* 指示:
1) 下の登記についての解説が登記をする意義として挙げている理由を、1〜3文で説明してください。
2) 下の登記についての解説では、法務局は全国にいくつあるとされていますか。

* 原文抜粋:
★ ★ ★
「登記」「登記所(法務局)」「管轄」「不動産登記」「登記事項証明書」
「商業登記(会社の登記」
各登記手続きにつき、より具体的にお知りになりたい方は
・不動産登記については、こちら
・商業登記については、こちら
登記(とうき)という言葉は、お仕事やマイホームを買われた時などに聞いたことがあるかもしれません。
また、仕事や銀行の窓口などで「登記簿を持ってきてください」とか「登記所に行って書類を提出してきてください」などと言われて「登記」という言葉を耳にしたかもしれせん。
登記所も税務署などと同じように、国の役所なのですが一般の方にはなかなかなじみはないかと思います。
とは言っても、上記のように「登記」は日常生活の中に溶け込み、ヒョンなことから皆さんの目の前に姿をあらわす場合があります。
このページをご覧になられている方は、何らかの形で「登記」手続きの必要性がある方かと思いますので、そのご参考になればと思います。
登記とは、簡単に言えば、登記所に備え付けてある帳簿に名義や各種登記の記載事項などを記載してもらうことです。
登記をすることにより、誰の名義の不動産なのか?この会社の社長は誰なのか?相手方は取引の相手として適切なのかなどの情報が当事者以外の第三者にも明確になります。
つまり、登記をすることで、ビジネスや各取引などを円滑に進められるようにしています。
そのような登記ですが、実はいろいろな種類があります。
例を挙げますと・・・
・不動産登記
・商業登記
・成年後見人の登記
・工場財団登記
・夫婦財産契約登記
・立木の登記
・債権譲渡登記
・船舶登記・・などなど
不動産から立木、船舶までいろいろな登記があります。
これらの登記ですは、登記所で取り扱っています。
登記は国が管理をしており、法務省が担当しています。
法務省は広範囲に及ぶ国の法律に関する事項を扱っているので、その中で担当部局がいろいろ分かれており、登記は民事局が扱っています。
さらに、その民事局の中で登記の実動機関として法務局・地方法務局があります。
法務局は全国に8つ、地方法務局は42あります。
全国に8つある法務局は、各地方法務局を束ねているイメージです。
法務局、地方法務局も登記だけではなく、人権や供託、戸籍の業務などを行っていますが、登記業務を行っている法務局・地方法務局のことを登記所と呼んでいます。
なお、法務局・地方法務局のほかに地方法務局の支局・出張所もあります。
★ ★ ★
* 提供資料:
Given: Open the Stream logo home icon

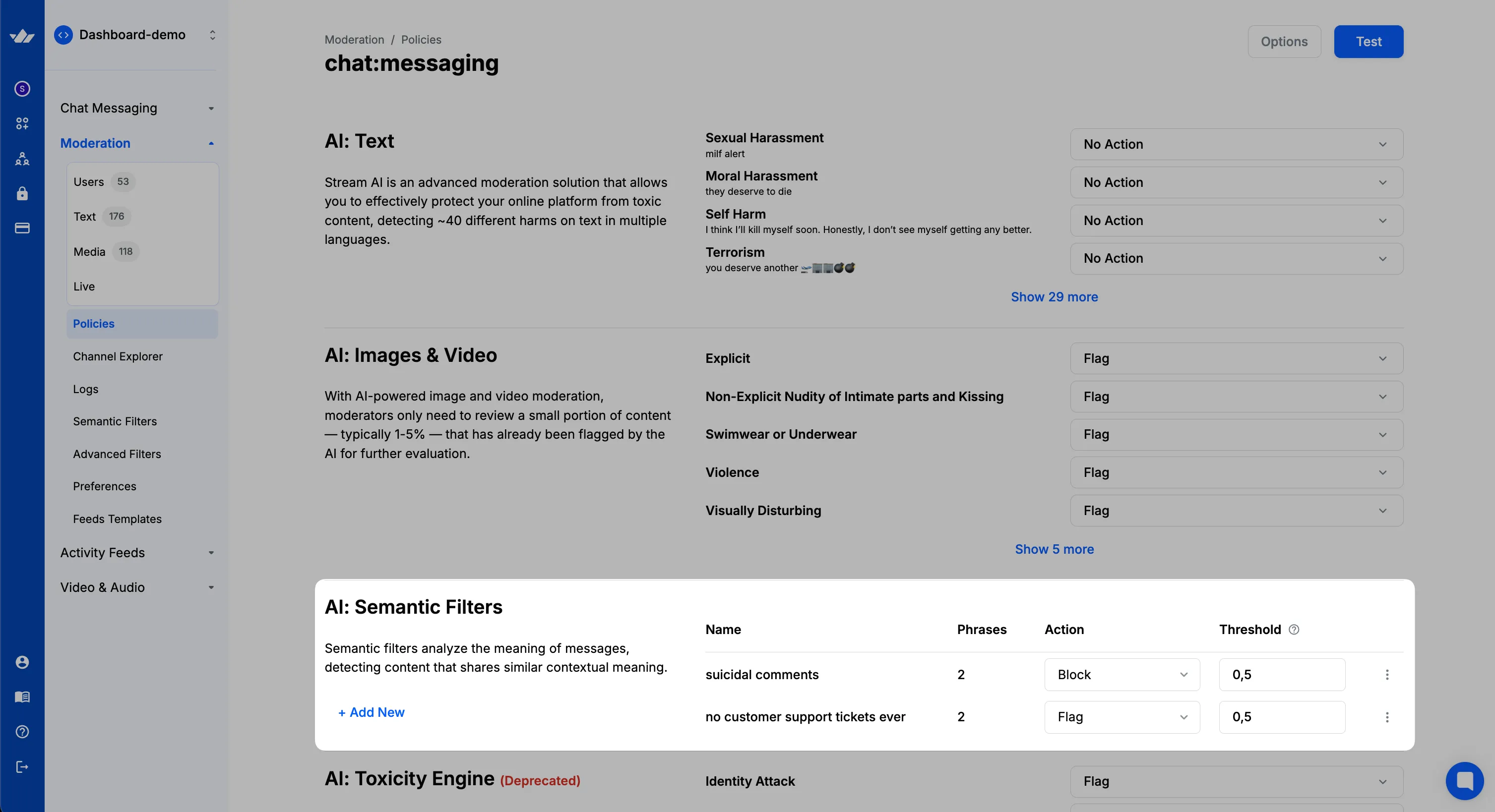Looking at the screenshot, I should click(22, 35).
★ ★ ★
* 解答:
1) 登記をすると、誰の名義の不動産か、会社の社長は誰か、相手方が取引の相手として適切かといった情報が、当事者以外の第三者にも明確になります。そのため、ビジネスや各取引を円滑に進められるようになります。

2) 全国に8つあります。